> _EXERCISE DESCRIPTION_:
When you reach the line containing "Tout savoir sur" in the data below, begin returning lines exactly as written, and stop once the line containing "Ministère de l’Intérieur (69, 892)" has been returned.

> _AVAILABLE DATA_:

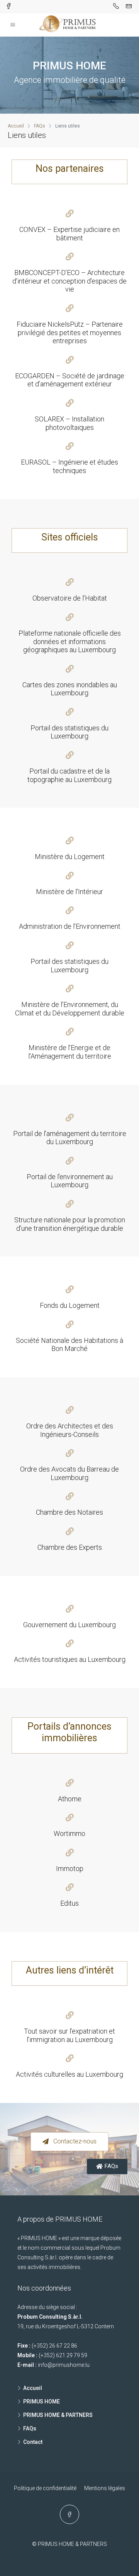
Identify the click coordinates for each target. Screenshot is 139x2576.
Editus (69, 1903)
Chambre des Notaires (69, 1512)
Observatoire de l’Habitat (69, 598)
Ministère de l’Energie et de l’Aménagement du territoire (69, 1052)
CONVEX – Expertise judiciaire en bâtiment (69, 233)
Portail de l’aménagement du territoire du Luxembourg (69, 1137)
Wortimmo (69, 1833)
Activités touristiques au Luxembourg (69, 1659)
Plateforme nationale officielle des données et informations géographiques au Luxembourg (70, 641)
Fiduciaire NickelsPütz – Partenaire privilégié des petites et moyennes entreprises (70, 332)
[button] (69, 2141)
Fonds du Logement (70, 1305)
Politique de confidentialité (45, 2488)
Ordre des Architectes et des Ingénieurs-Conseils (69, 1430)
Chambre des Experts (69, 1547)
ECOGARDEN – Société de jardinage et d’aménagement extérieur (69, 380)
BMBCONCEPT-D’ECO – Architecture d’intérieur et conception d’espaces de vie (69, 281)
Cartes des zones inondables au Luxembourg (69, 689)
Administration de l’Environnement (69, 926)
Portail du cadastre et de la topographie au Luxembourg (69, 775)
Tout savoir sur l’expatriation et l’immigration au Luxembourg (69, 2035)
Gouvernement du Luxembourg (69, 1625)
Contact (32, 2442)
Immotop (69, 1868)
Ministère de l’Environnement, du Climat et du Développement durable (69, 1008)
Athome (69, 1799)
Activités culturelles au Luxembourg (69, 2074)
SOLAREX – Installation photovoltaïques (69, 423)
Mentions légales (104, 2488)
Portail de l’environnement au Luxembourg (70, 1181)
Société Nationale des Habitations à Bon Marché (69, 1344)
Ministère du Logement (70, 857)
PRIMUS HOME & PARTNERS (58, 2415)
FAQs (29, 2428)
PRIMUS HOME (41, 2401)
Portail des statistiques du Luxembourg (69, 732)
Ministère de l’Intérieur (69, 892)
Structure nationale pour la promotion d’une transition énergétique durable (69, 1224)
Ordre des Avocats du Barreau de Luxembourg (69, 1473)
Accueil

> _OUTPUT BELOW_:
Tout savoir sur l’expatriation et l’immigration au Luxembourg (69, 2035)
Gouvernement du Luxembourg (69, 1625)
Contact (32, 2442)
Immotop (69, 1868)
Ministère de l’Environnement, du Climat et du Développement durable (69, 1008)
Athome (69, 1799)
Activités culturelles au Luxembourg (69, 2074)
SOLAREX – Installation photovoltaïques (69, 423)
Mentions légales (104, 2488)
Portail de l’environnement au Luxembourg (70, 1181)
Société Nationale des Habitations à Bon Marché (69, 1344)
Ministère du Logement (70, 857)
PRIMUS HOME & PARTNERS (58, 2415)
FAQs (29, 2428)
PRIMUS HOME (41, 2401)
Portail des statistiques du Luxembourg (69, 732)
Ministère de l’Intérieur (69, 892)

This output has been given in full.